Information technology provides networks through which communication at second and minute intervals is possible among social groups. This technology is available in many developing countries in Africa and Asia also in rural areas at affordable costs. Data on the functioning of monitoring services during civil wars and crises in Burundi and Rwanda showed that community based monitoring networks were by far more robust and reliable than high-technology systems (dataloggers, monitoring stations). A network of local residents reading and writing down water levels and being linked by several sentinels provided most of the data even during years of civil wars in Central and Eastern Africa. This was the only active source of information on the distribution of water resources.
Therefore, in a project for a National Master Plan for Water Resources of Rwanda, a resident-based monitoring strategy is being developed. The working group on Social Hydrology at the IHF has launched training of locals that monitor hydrological system state and report to a processing unit by sending information through a ShMS (a Short hydrological Messaging Service). The regular monitoring system provides central processing of data and re-distributes results back to all monitors and to regional and national agencies and stakeholders.

※ ※ ※

Pick up the passage on community water-level monitoring in Rwanda right after its final sentence and keep writing it.

## Collected material
※ ※ ※

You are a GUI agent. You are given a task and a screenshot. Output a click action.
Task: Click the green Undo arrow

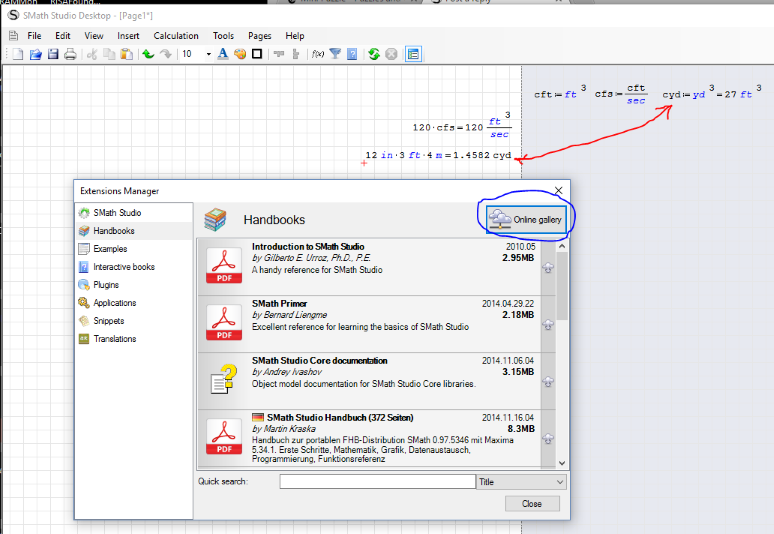pos(148,54)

※ ※ ※

## Task response
Methods to evolve this approach towards self-regulating systems are being investigated. The role of the social hydrologist is to simulate and recommend on behavioural rules using resident-based monitoring data. During preliminary studies, patterns of behaviour have been observed, analysed and translated to agent behaviour. Agent behaviour has then been simulated and modeled figuring observed rainfall distribution, runoff in tributaries, and modelled recharge and storage in aquifers based on physical process models. This approach requires a more complex physical simulation. The current approach is based on simultaneous monitoring of actions, behaviour and observed environmental data by independent monitor groups (social and hydrological). The identification of best practice as a set of rules relies on correlation analysis and multiple regression joining resident actions and environmental impact. Results indicate that resident-based monitoring can lead to improved and inherent sustainability and higher resilience.